"Нужны вы кому-то дома, - хмыкнул Потемкин. - Были бы хорошие ученые, не поехали бы в нашу тундру, у нас же здесь медведи белым днем людей на улицах едят, особенно немцев. Наживаетесь на нашей дикости, нам и вас потерять - беда!"
- В неповиновении этот у них зачинщик, - толстый палец Шнейдера уперся в грудь студента.
"Дурак ты, ваша милость, хотя и профессор. Кто гуляет, да карикатуры рисует, не бывает зачинщиком, ему просто лень".
- Он уже больше полугода не ходит в классы! - Девиер потряс увесистой кожаной папкой. - У меня все журналы есть.
"А что мне у вас делать? - Мысленно огрызнулся Потемкин. - Если я в один год прошел курс пяти лет? Ведь за это же мне золотую медаль и дали. Никто не подумал, а дальше-то что?"
Иван Иванович поднял на студента грустные глаза. "Ну что ж ты, брат, так меня опозорил?" Ему приходилось решать, решать в пользу бездарных нагловатых, самому ему смерть как наскучивших людей, без которых бы погибло едва начатое дело. И он, куратор, чувствовал себя безвольным государем, которому подсовывали пару-тройку смертных приговоров, а чернила уже капали на лист с поднесенного пера. Мальчики были способные, быть может, гордость будущей российской науки, но не о них речь. Вся сотня даровитых и серых, знатных и безвестных студентов французского класса благородной гимназии Московского университета то сдержанно, то открыто травила, смеялась и презирала привезенных им, с такими усилиями купленных, уговоренных, задаренных обещаниями преподавателей-немцев. Плохих, слов нет, плохих. Но других-то не будет, пока эти вот крикуны не одумаются, не сядут за книги и не выучатся у приезжих, а больше своим умом, хоть чему-нибудь.
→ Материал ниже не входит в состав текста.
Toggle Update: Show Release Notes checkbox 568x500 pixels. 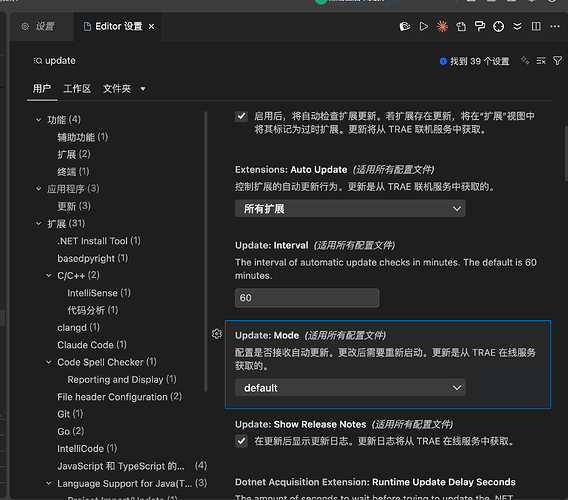[x=241, y=441]
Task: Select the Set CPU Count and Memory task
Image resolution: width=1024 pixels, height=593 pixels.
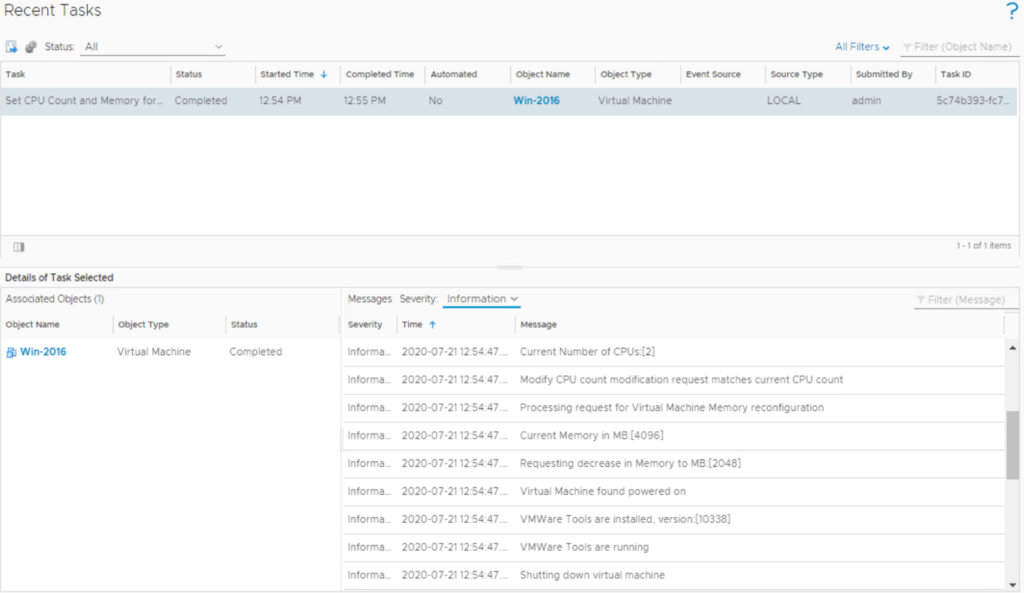Action: tap(84, 101)
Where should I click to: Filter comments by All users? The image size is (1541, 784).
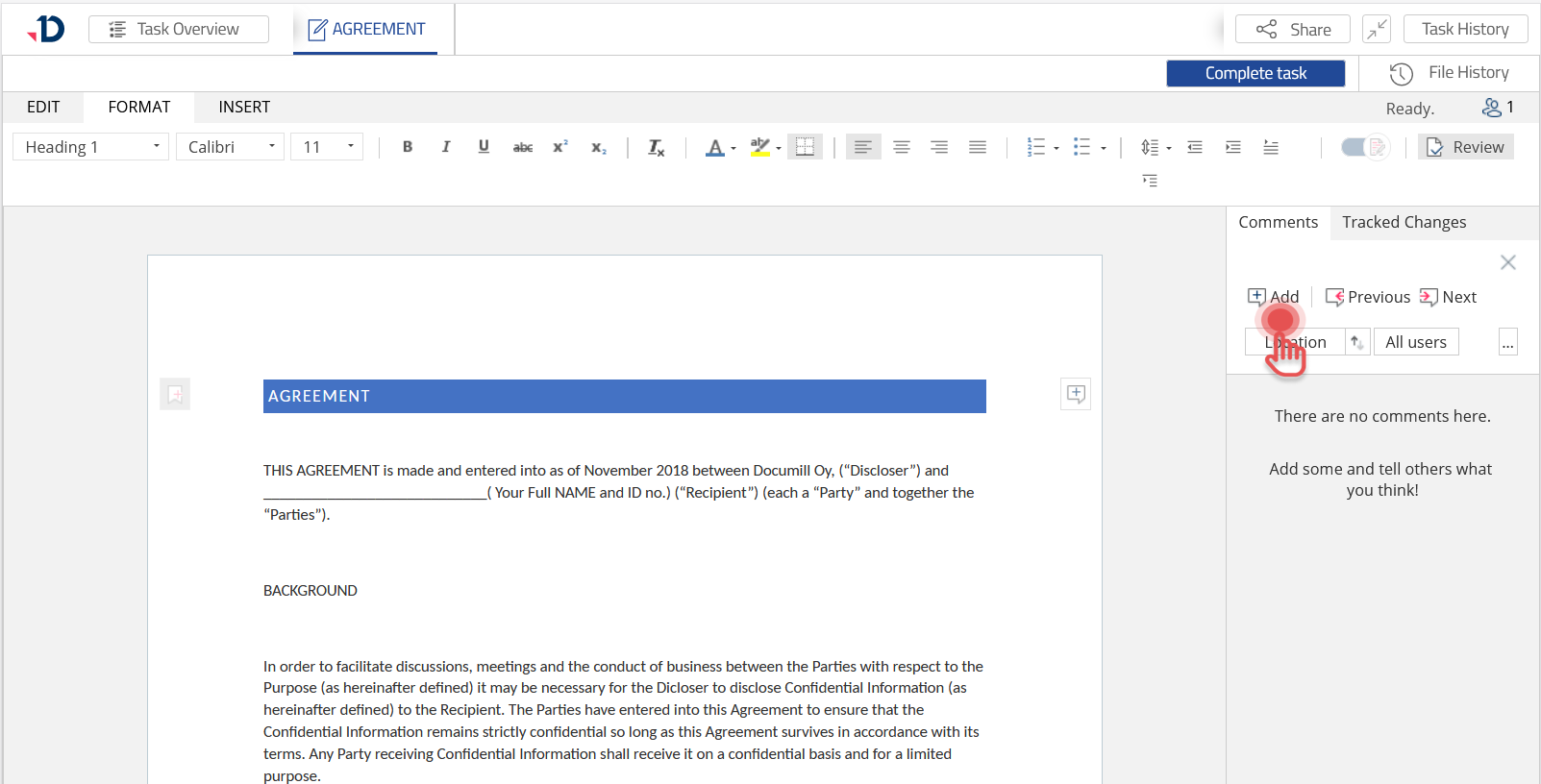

- Скажите, сударь, - обратился Иван Иванович к понуро стоявшему перед ним Потемкину, - то, что говорит профессор Шнейдер, правда?
Студент молча кивнул. Капля сорвалась с пера - приговор был подписан.
- Мне очень жаль, юноша, но вы своим поведением уже сами отчислили себя из рядов славного российского студенчества. - куратор встал.
"Боже мой, Иван Иванович, что же вы такое говорите? - Кровь бросилась в лицо Потемкину. - И вы с ними за одно? Как можно отчислить меня? Кто же здесь тогда останется?"
Шувалов, видимо, собирался спешно ретироваться из университета, пока его еще к чему-нибудь не понудили, но Шнейдер, почтительно склонившись перед ним, прошептал:
- Ваше сиятельство, еще четверо. Злостные устроители беспорядков.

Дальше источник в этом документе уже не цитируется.